_WHAT THE TASK REQUIRES:_ Find the line below with "Disable the 卷云 toggle in 积云 row" and the line with "Viewport: 709px width, 442px height.". Output exactly those lines and everything between them, leaving out the pictures.
- - - -
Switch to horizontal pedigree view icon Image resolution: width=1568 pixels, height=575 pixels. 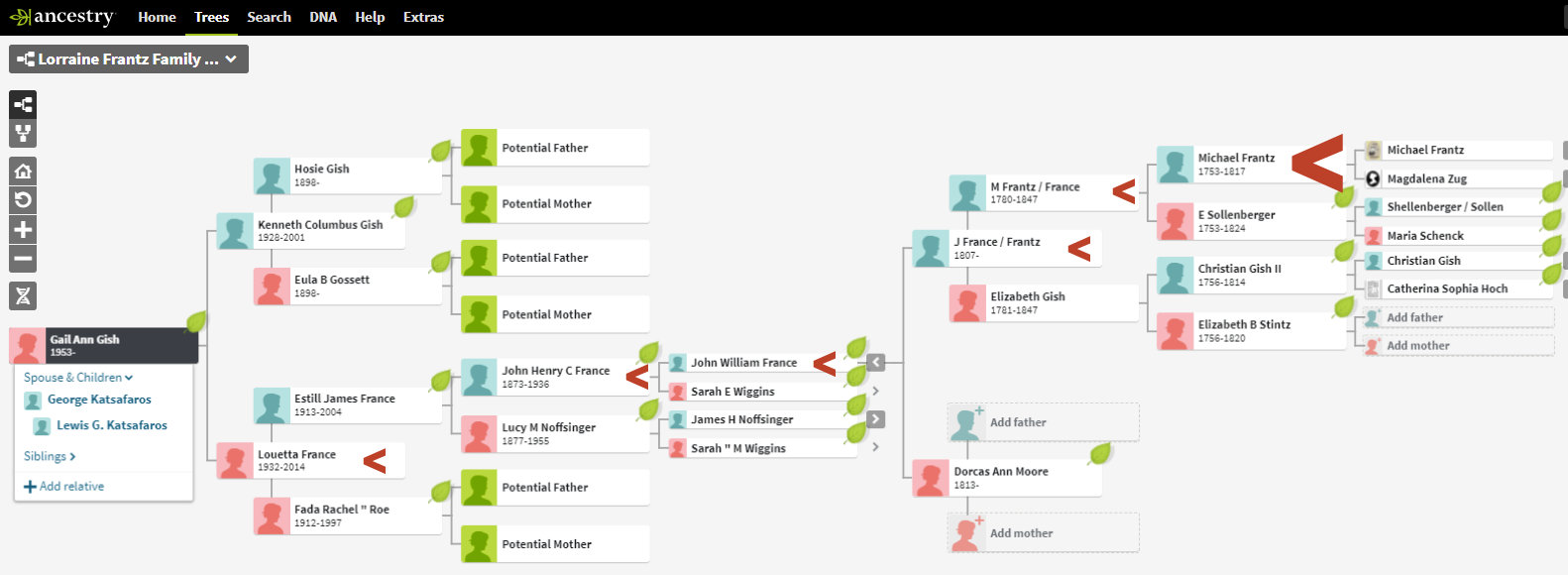23,104
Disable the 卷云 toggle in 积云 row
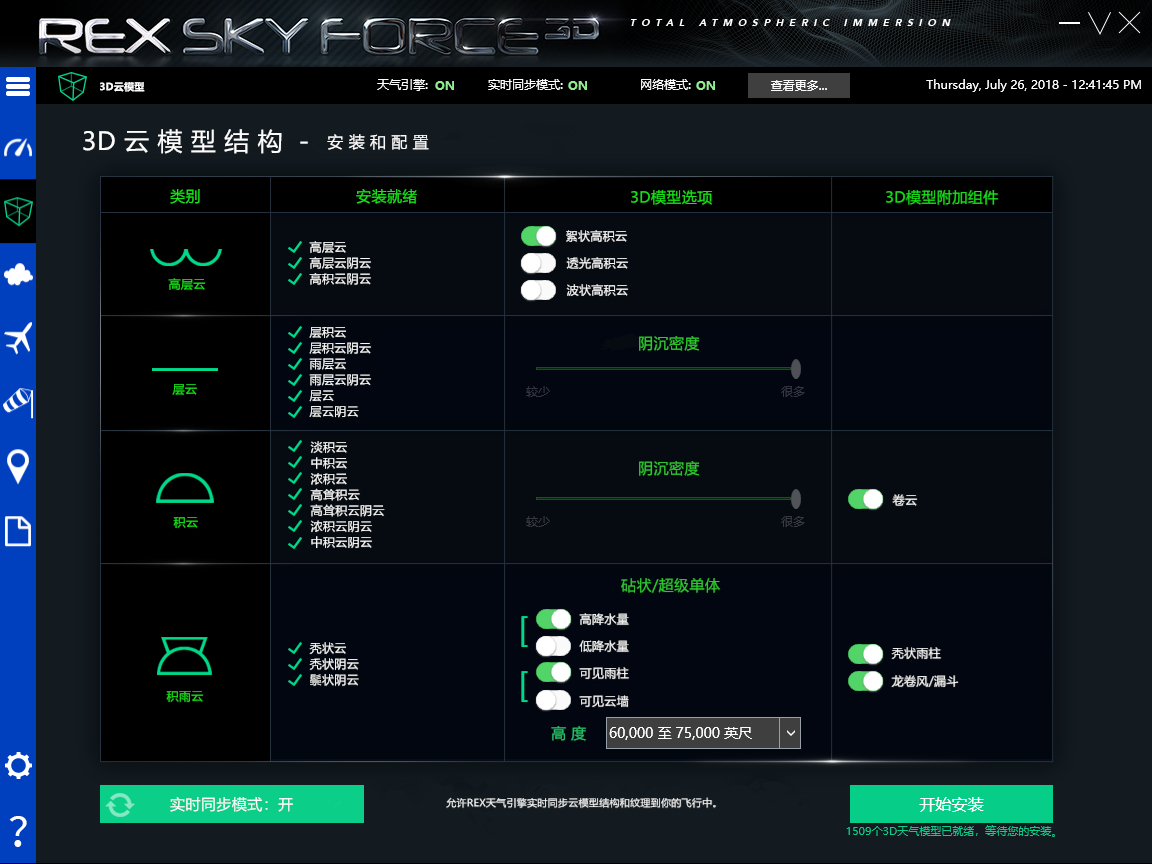This screenshot has height=864, width=1152. pyautogui.click(x=864, y=499)
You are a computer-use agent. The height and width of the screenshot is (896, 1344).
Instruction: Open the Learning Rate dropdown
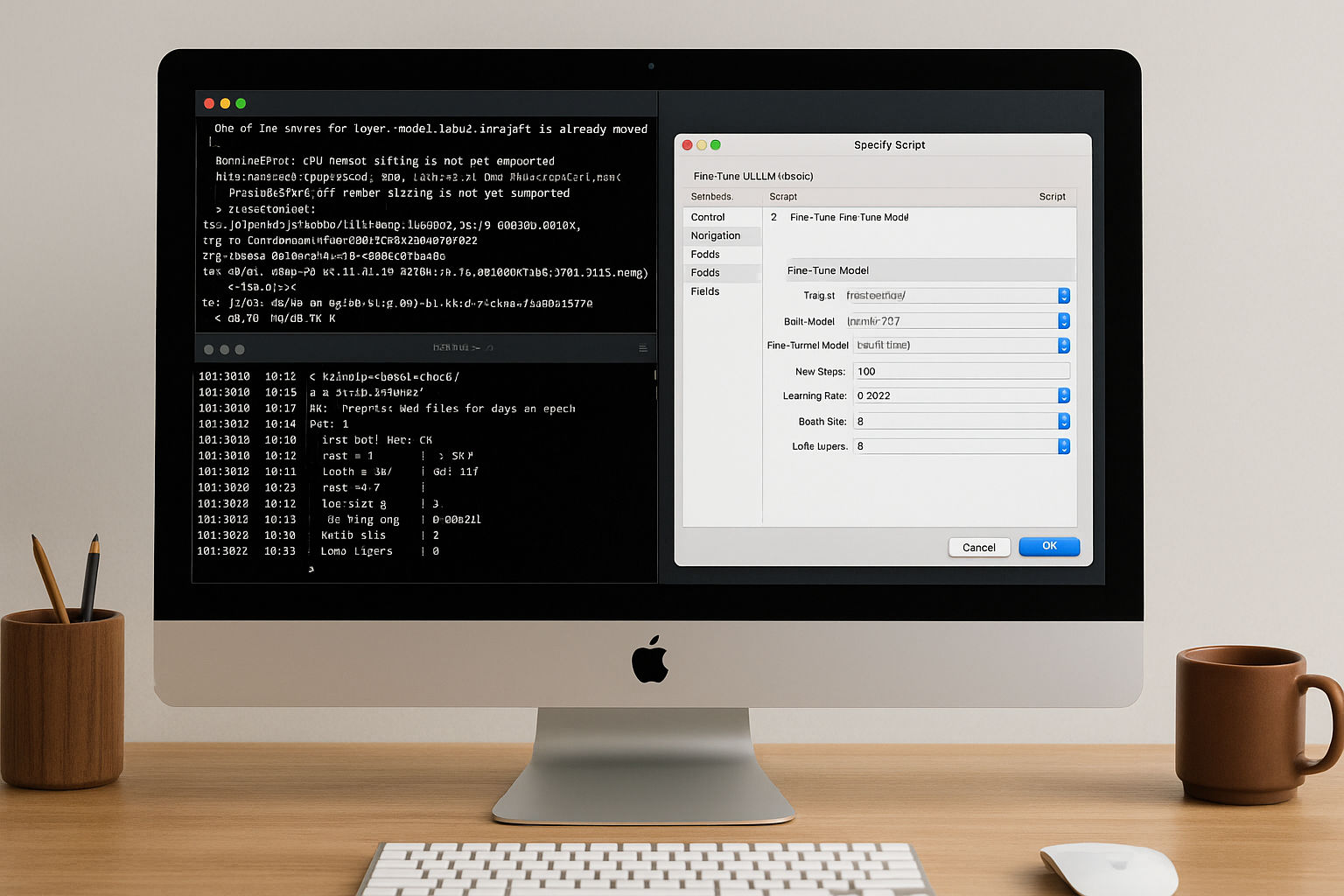1064,396
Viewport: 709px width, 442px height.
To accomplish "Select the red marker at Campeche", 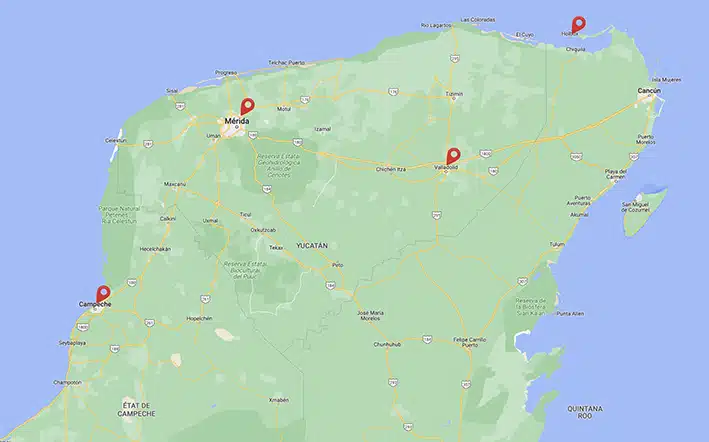I will point(103,293).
- - - -
_ANSWER SPACE:_
Disable the 卷云 toggle in 积云 row
This screenshot has height=864, width=1152. pyautogui.click(x=864, y=499)
You are a computer-use agent. The height and width of the screenshot is (896, 1344).
Instruction: Open the Learning Rate dropdown
1064,396
Viewport: 709px width, 442px height.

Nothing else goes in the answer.